EXTRAIT DU DOCUMENT:
►
Entre les fonds américains, les sociétés minières, l’armée congolaise dissidente et l’armée ougandaise un peu trop bénévole, la frontière orientale de la RDC est un vrai bourbier. Une fondation américaine profite du chaos…
En République démocratique du Congo (RDC), le fonds américain Bridgeway Foundation est omniprésent. Nombreux sont les responsables politiques à connaître cette fondation. Mais peu savent quelle est sa réelle mission. Une entité difficile à définir. Entre renseignement et lutte contre terrorisme, le fonds américain semble s’être implanté sur la durée en RDC.
De quoi agacer davantage l’aristocratie kinoise, qui se pensait débarrassée des Américains depuis quelques années. Néanmoins, la suspension des contrats miniers chinois, décidée par Tshisekedi, a ouvert la porte à un retour américain. Et la menace sécuritaire dans l’est de la RDC a pris la forme d’une OPA hostile. Parmi les acheteurs potentiels : le fonds Bridgeway.
Qu’est-ce que le fonds Bridgeway ?
Officiellement, le fonds Bridgeway est une succursale du conglomérat financier du milliardaire américain John Montgomery. Outre les activités lucratives du groupe, composé de fonds d’investissements ou de gestion de pensions et majoritairement basées dans le sud des Etats-Unis, Montgomery a fait de son fonds Bridgeway une « fondation caritative ».
◄
DONNÉES FOURNIES:
►
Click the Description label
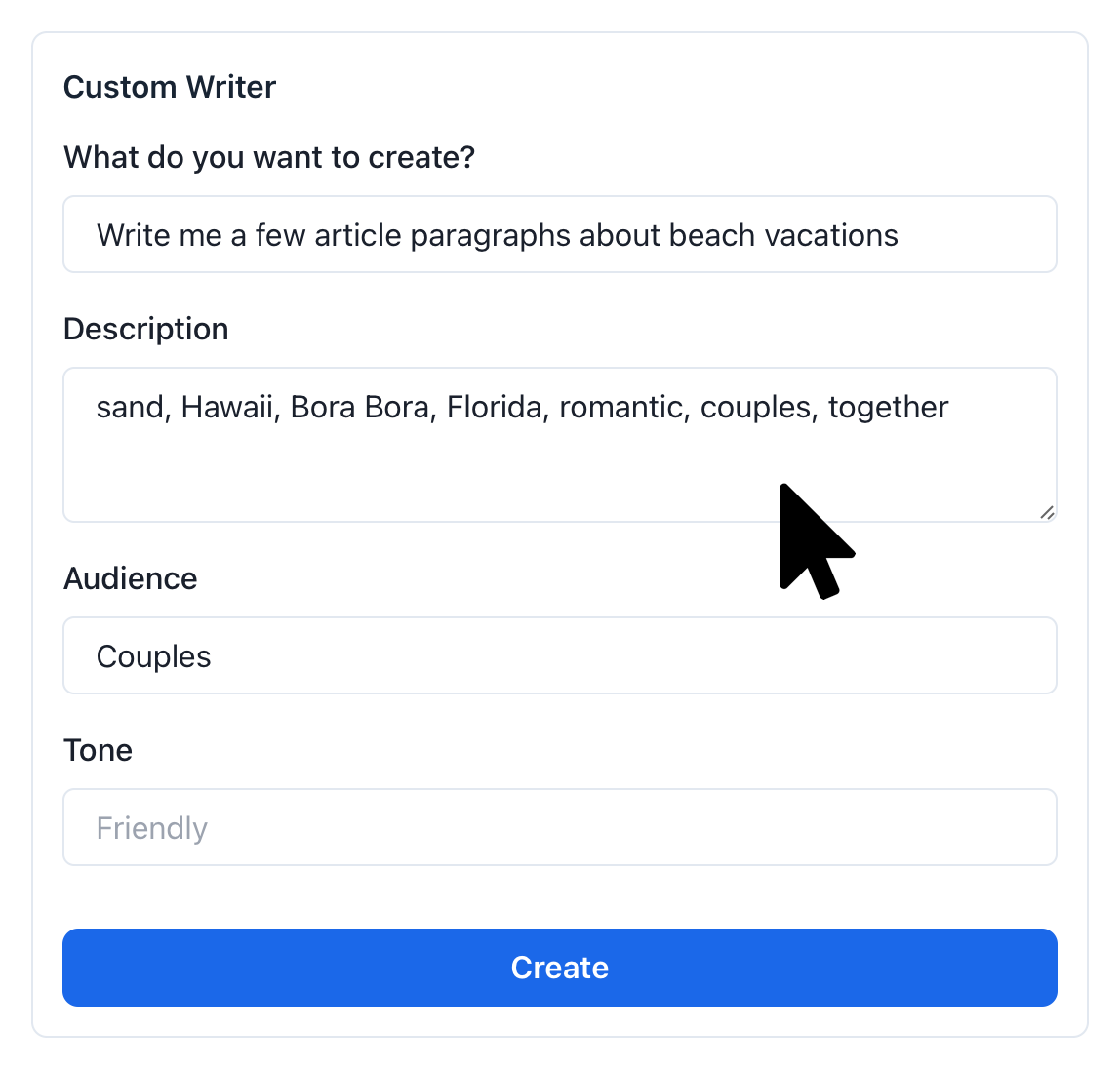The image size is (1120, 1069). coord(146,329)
◄
►
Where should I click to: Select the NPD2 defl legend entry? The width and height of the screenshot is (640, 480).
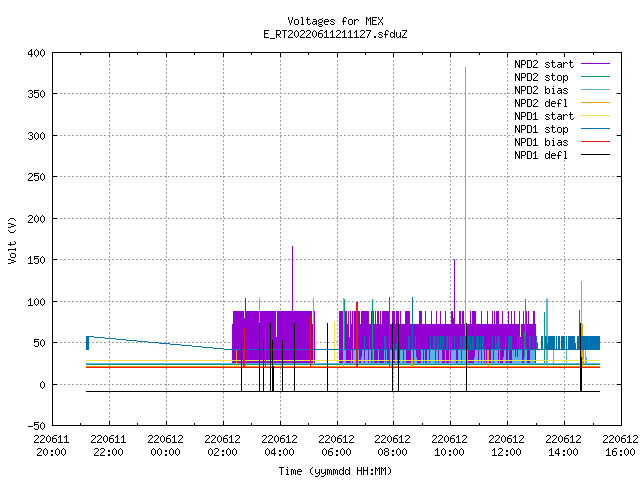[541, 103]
◄
ÉNONCÉ DU PROBLÈME: Citez mot pour mot, du début à la fin, l'extrait du document consacré à la fondation Bridgeway en RDC.

SOLUTION DU PROBLÈME:
Entre les fonds américains, les sociétés minières, l’armée congolaise dissidente et l’armée ougandaise un peu trop bénévole, la frontière orientale de la RDC est un vrai bourbier. Une fondation américaine profite du chaos…
En République démocratique du Congo (RDC), le fonds américain Bridgeway Foundation est omniprésent. Nombreux sont les responsables politiques à connaître cette fondation. Mais peu savent quelle est sa réelle mission. Une entité difficile à définir. Entre renseignement et lutte contre terrorisme, le fonds américain semble s’être implanté sur la durée en RDC.
De quoi agacer davantage l’aristocratie kinoise, qui se pensait débarrassée des Américains depuis quelques années. Néanmoins, la suspension des contrats miniers chinois, décidée par Tshisekedi, a ouvert la porte à un retour américain. Et la menace sécuritaire dans l’est de la RDC a pris la forme d’une OPA hostile. Parmi les acheteurs potentiels : le fonds Bridgeway.
Qu’est-ce que le fonds Bridgeway ?
Officiellement, le fonds Bridgeway est une succursale du conglomérat financier du milliardaire américain John Montgomery. Outre les activités lucratives du groupe, composé de fonds d’investissements ou de gestion de pensions et majoritairement basées dans le sud des Etats-Unis, Montgomery a fait de son fonds Bridgeway une « fondation caritative ».